This is truly remarkable in that the only sentences typically declared unreasonable are the short ones appealed by the government. Indeed, the case principally relied on by the Fourth Circuit to reverse Mr. Howard's conviction was just such a case.
A jury convicted the defendant of distributing PCP in Wilson, North Carolina. The evidence was strong, including audio and video surveillance of controlled buys and testimony from four confidential informants. At sentencing, the advisory Guidelines range was manageable. In fact, it hovered at the mandatory minimum 10 years. The government initially thought a 175-month sentence was reasonable, but, upon prodding by a clearly upset district court judge, ultimately asked for a 30-year sentence. The district court was not buying it, finding the defendant to be a "de facto" career offender based on three prior convictions committed when the defendant was a juvenile (the defendant had one prior qualifying conviction: a federal drug offense). The sentence imposed: life (plus 5 on a 18 U.S.C. 924(c) count).

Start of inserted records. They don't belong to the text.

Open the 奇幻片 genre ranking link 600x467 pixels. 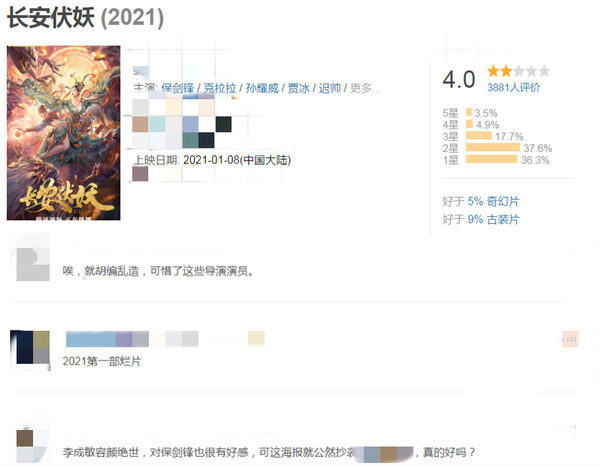click(493, 201)
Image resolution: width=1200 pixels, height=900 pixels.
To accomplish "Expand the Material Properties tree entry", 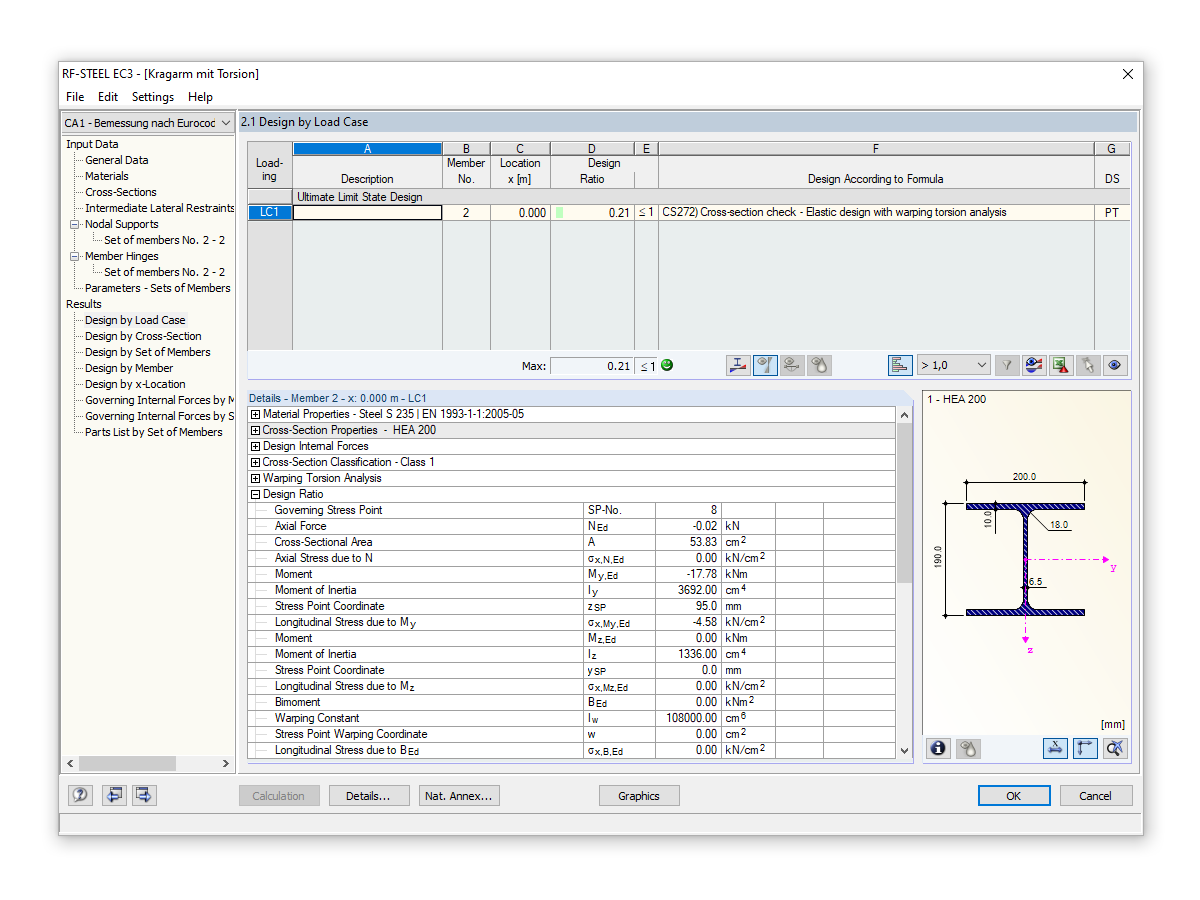I will click(257, 413).
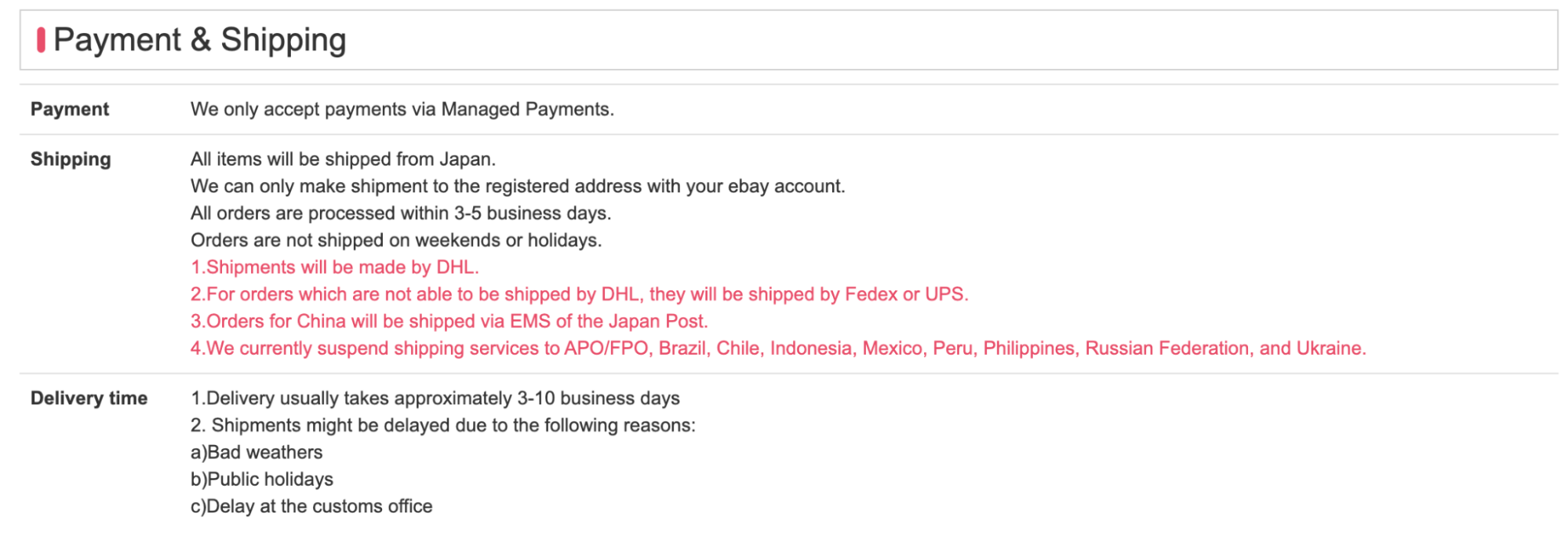Image resolution: width=1568 pixels, height=536 pixels.
Task: Click the Payment & Shipping heading
Action: 199,40
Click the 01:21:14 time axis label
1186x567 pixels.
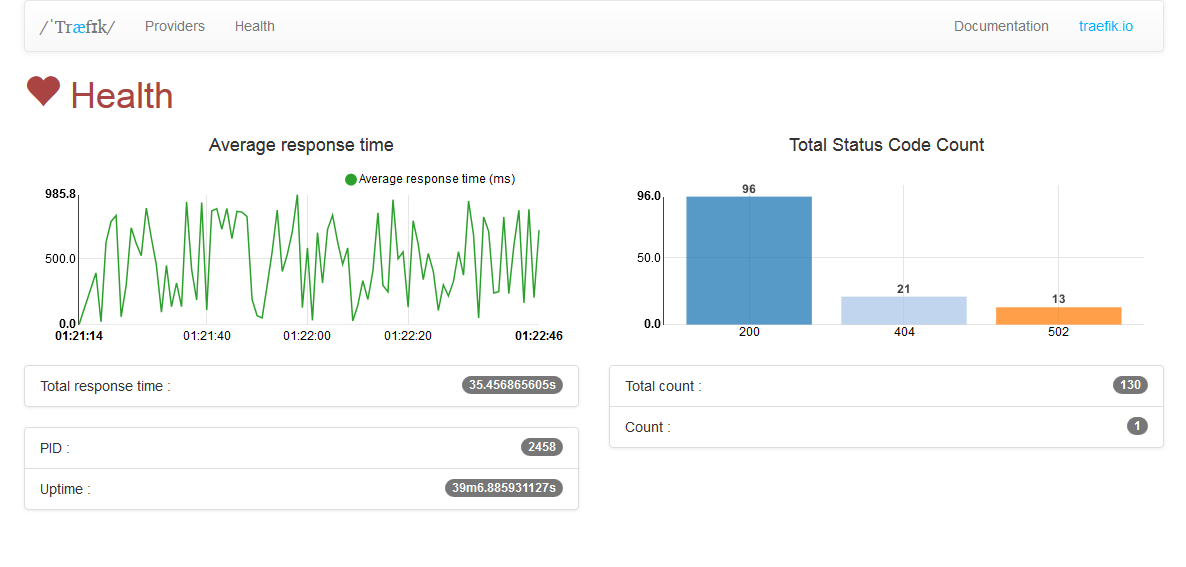pyautogui.click(x=79, y=336)
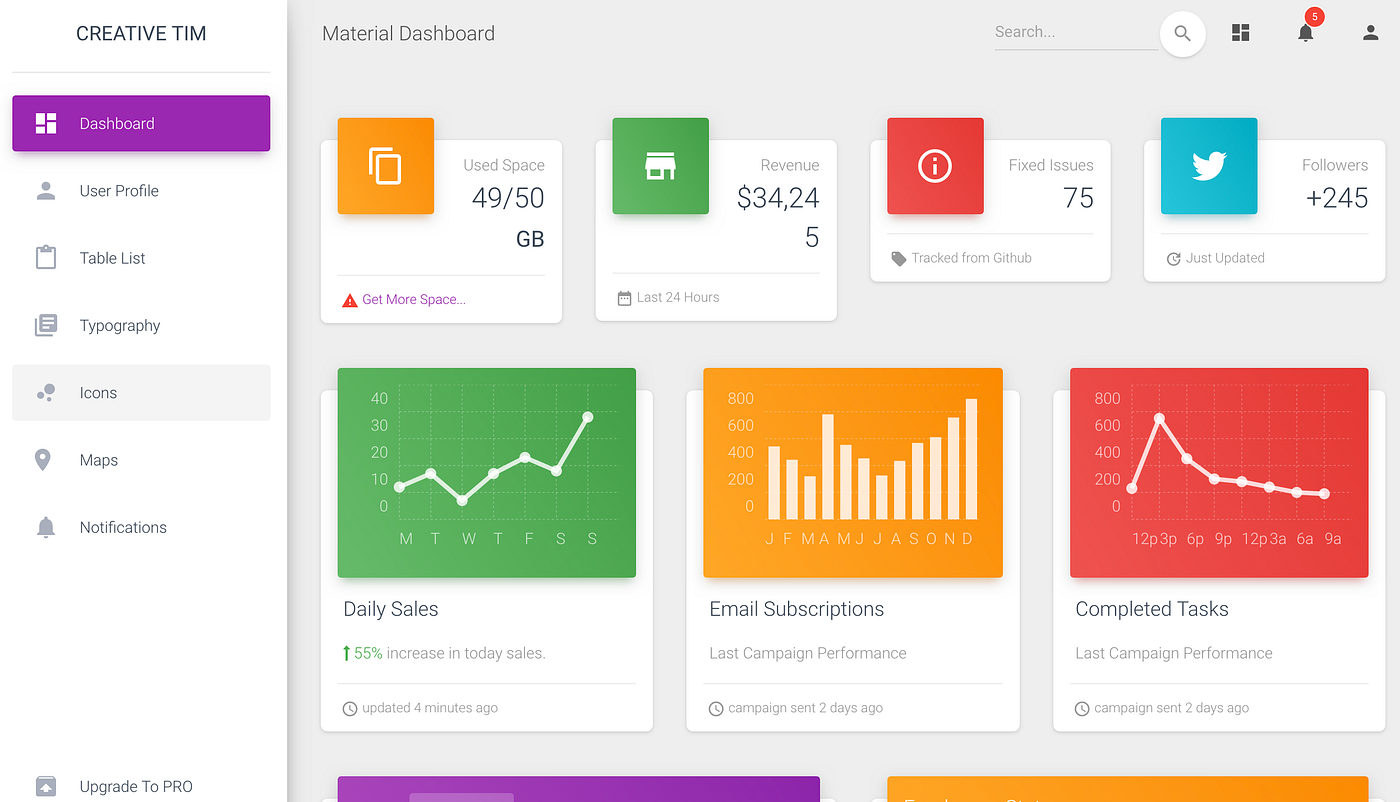Click the user account icon top right
Viewport: 1400px width, 802px height.
point(1369,33)
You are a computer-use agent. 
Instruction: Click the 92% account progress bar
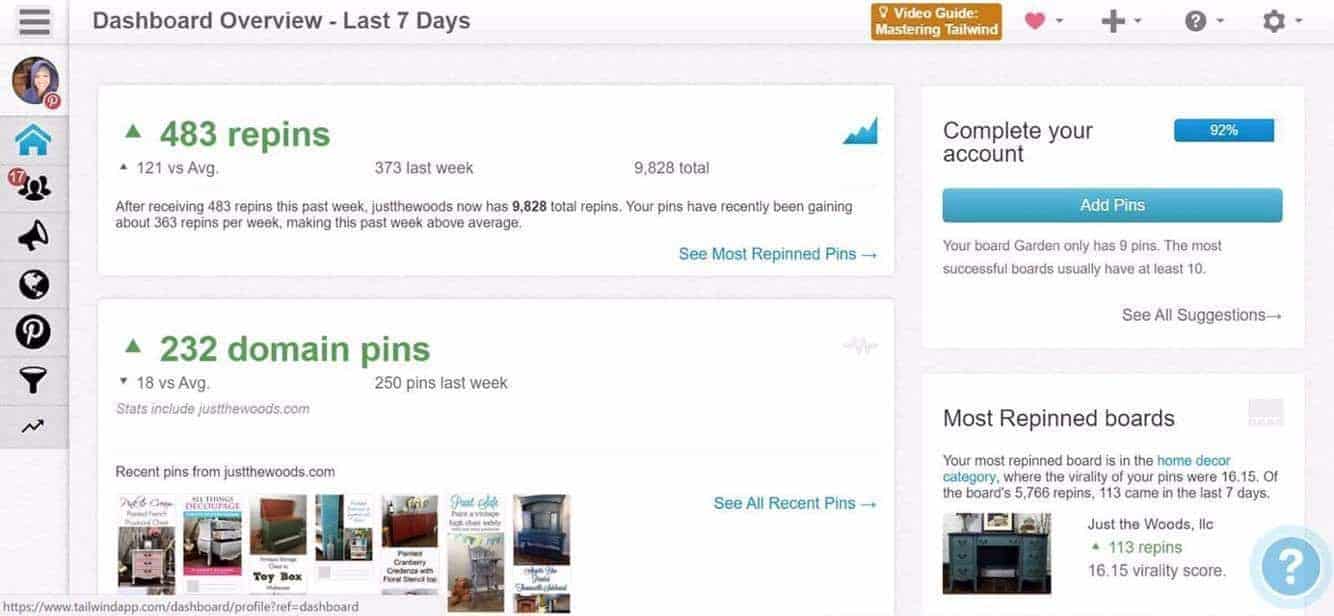pyautogui.click(x=1223, y=130)
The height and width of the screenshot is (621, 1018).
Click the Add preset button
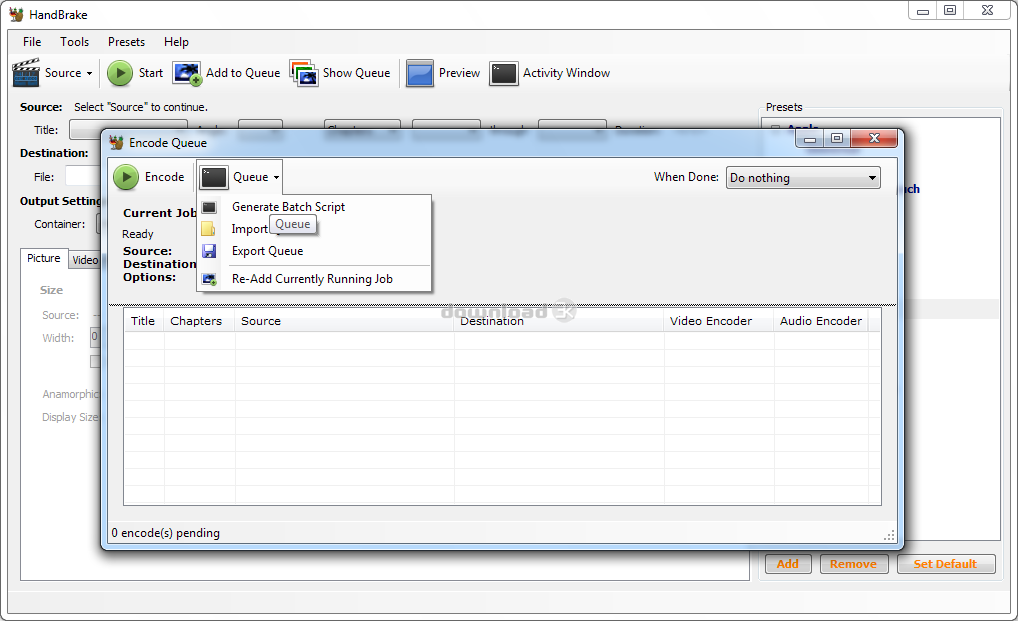point(787,564)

In vacating the sentence as substantively unreasonable, the Fourth Circuit noted, inter alia:
- Mr. Howard was not a drug kingpin, but instead a "run-of-the-mill drug dealer" (trial testimony revealed a number of other PCP dealers in Wilson);
- he did not deal around schools or children and never resorted to violence;
- he committed the prior convictions relied on by the district court to vary upward between the ages of 16 and 18, and noted that youth is a mitigating factor, not an aggravating one;
- codefendants received much shorter sentences;
- the court's belief that Mr. Howard would "100%" commit a new crime was belied by reduced recidivism raters for elderly people; and
- not even the government asked for a life sentence (warning: there is some unfortunate language in the decision about how the government's recommendation is an "important pillar" to something or other).